We are facing north in this picture, and on each side of the church are large windows. Sitting at the piano, I have the most stunning panoramic view of the mountain range. I get to see it change with the seasons.

The baby grand—a Bosendorfer that is over 100 years old—belongs to my friend Susan. It was her mother's piano, and after her mother died, Susan went to California and drove it back in a moving van. She doesn't have room for it at her house, so she asked if the church would like to use it. Susan's mother, Nancy, used to come up and spend summers here in Montana and I got to know her well. She was very particular about music and about her piano. I think it's interesting how instruments reflect the personalities of their owners. Nancy could be kind of prickly at times and it took a few years for her piano to settle down and adjust to being in Montana instead of California. Our piano tech says that it is in very good shape for its age. I have the privilege of playing it every Sunday and I played it when Susan's daughter, Rosemary, got married a few years ago in our church.
*-*-*
Reproduce the passage about the Bosendorfer baby grand in the church word for word, keeping its paragraph break.

Extracted data:
*-*-*
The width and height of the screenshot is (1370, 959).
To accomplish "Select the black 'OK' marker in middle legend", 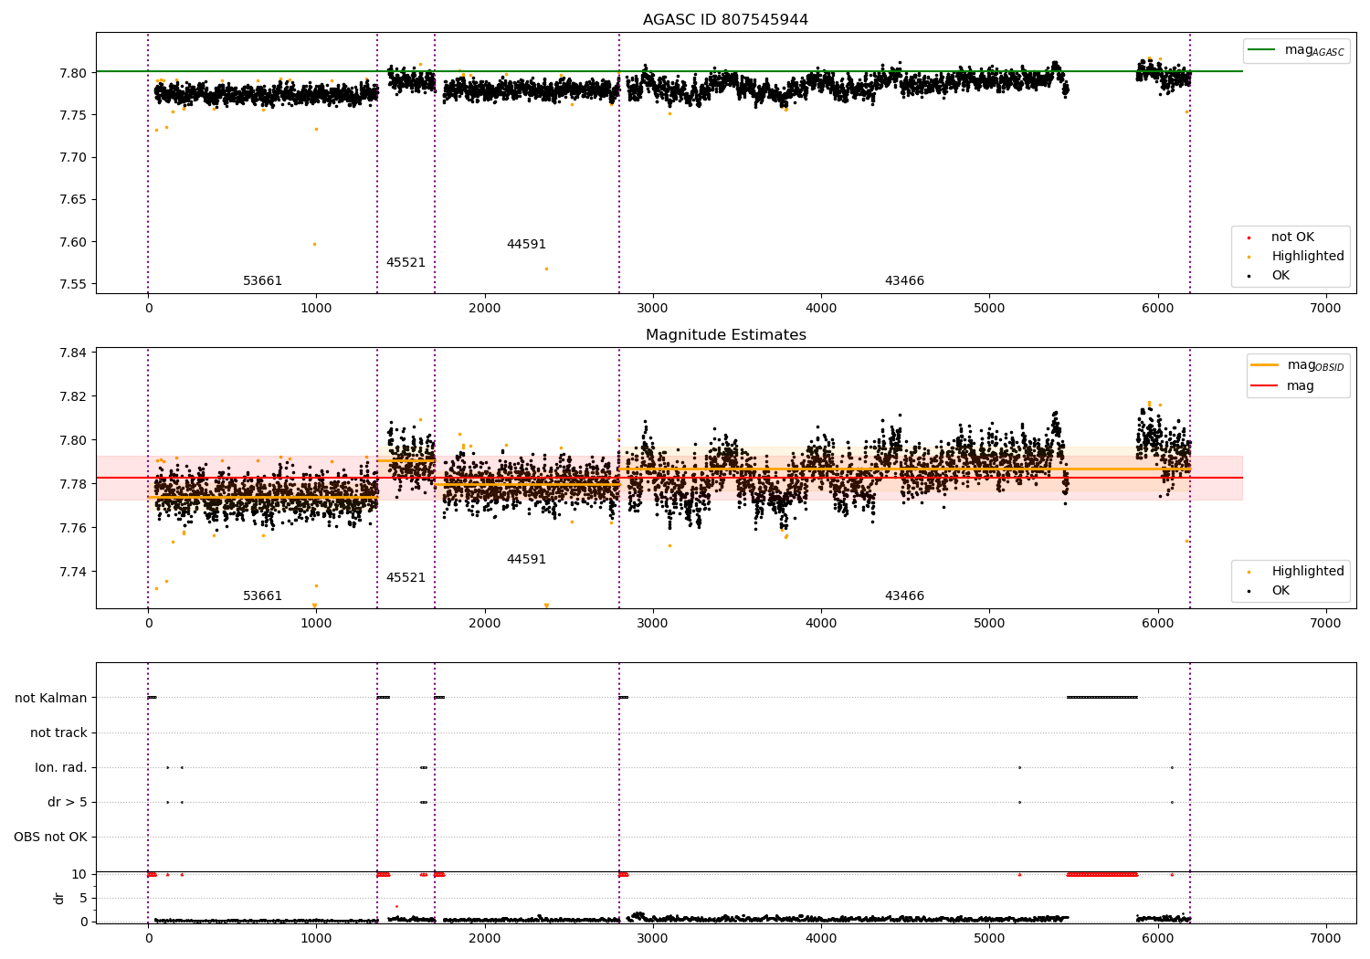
*-*-*
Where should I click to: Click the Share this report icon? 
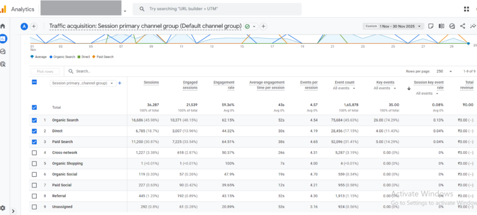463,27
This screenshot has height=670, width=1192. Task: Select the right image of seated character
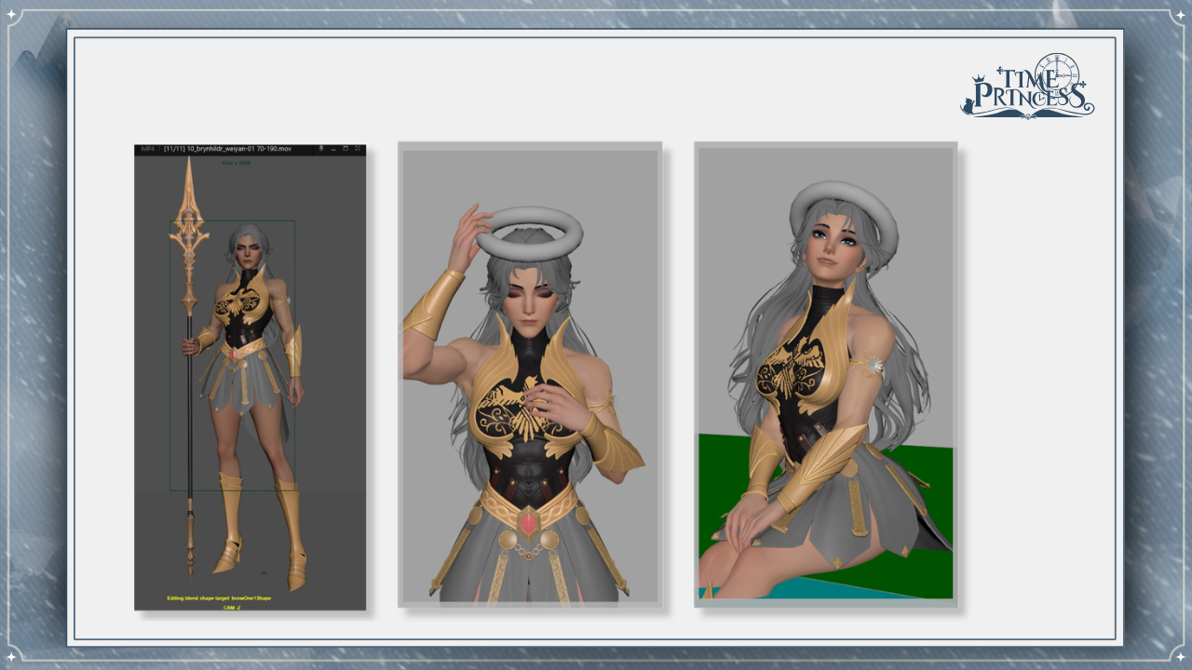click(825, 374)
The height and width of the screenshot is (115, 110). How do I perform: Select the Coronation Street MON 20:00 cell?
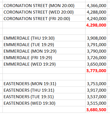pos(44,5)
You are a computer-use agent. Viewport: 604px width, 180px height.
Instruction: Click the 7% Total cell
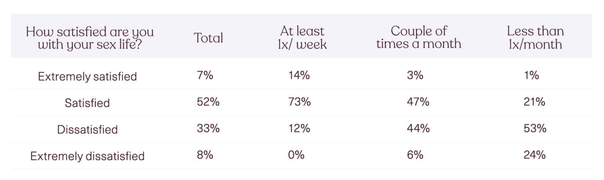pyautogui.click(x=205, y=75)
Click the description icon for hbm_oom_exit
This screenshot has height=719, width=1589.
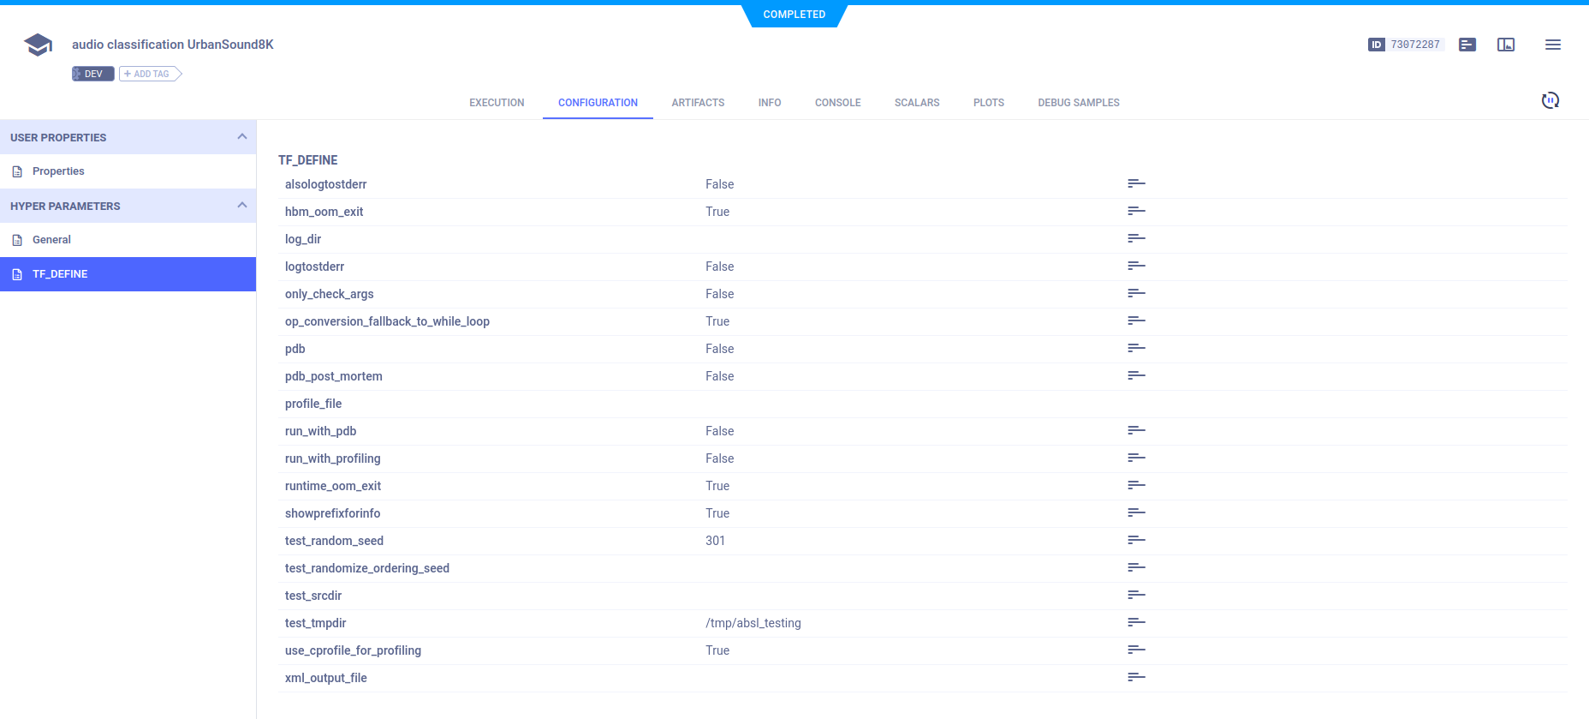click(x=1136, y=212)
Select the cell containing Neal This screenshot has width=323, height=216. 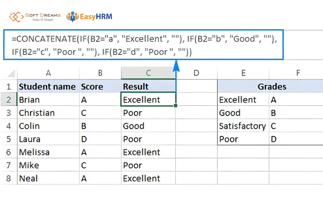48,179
*-*-*
The result:
We are facing north in this picture, and on each side of the church are large windows. Sitting at the piano, I have the most stunning panoramic view of the mountain range. I get to see it change with the seasons.

The baby grand—a Bosendorfer that is over 100 years old—belongs to my friend Susan. It was her mother's piano, and after her mother died, Susan went to California and drove it back in a moving van. She doesn't have room for it at her house, so she asked if the church would like to use it. Susan's mother, Nancy, used to come up and spend summers here in Montana and I got to know her well. She was very particular about music and about her piano. I think it's interesting how instruments reflect the personalities of their owners. Nancy could be kind of prickly at times and it took a few years for her piano to settle down and adjust to being in Montana instead of California. Our piano tech says that it is in very good shape for its age. I have the privilege of playing it every Sunday and I played it when Susan's daughter, Rosemary, got married a few years ago in our church.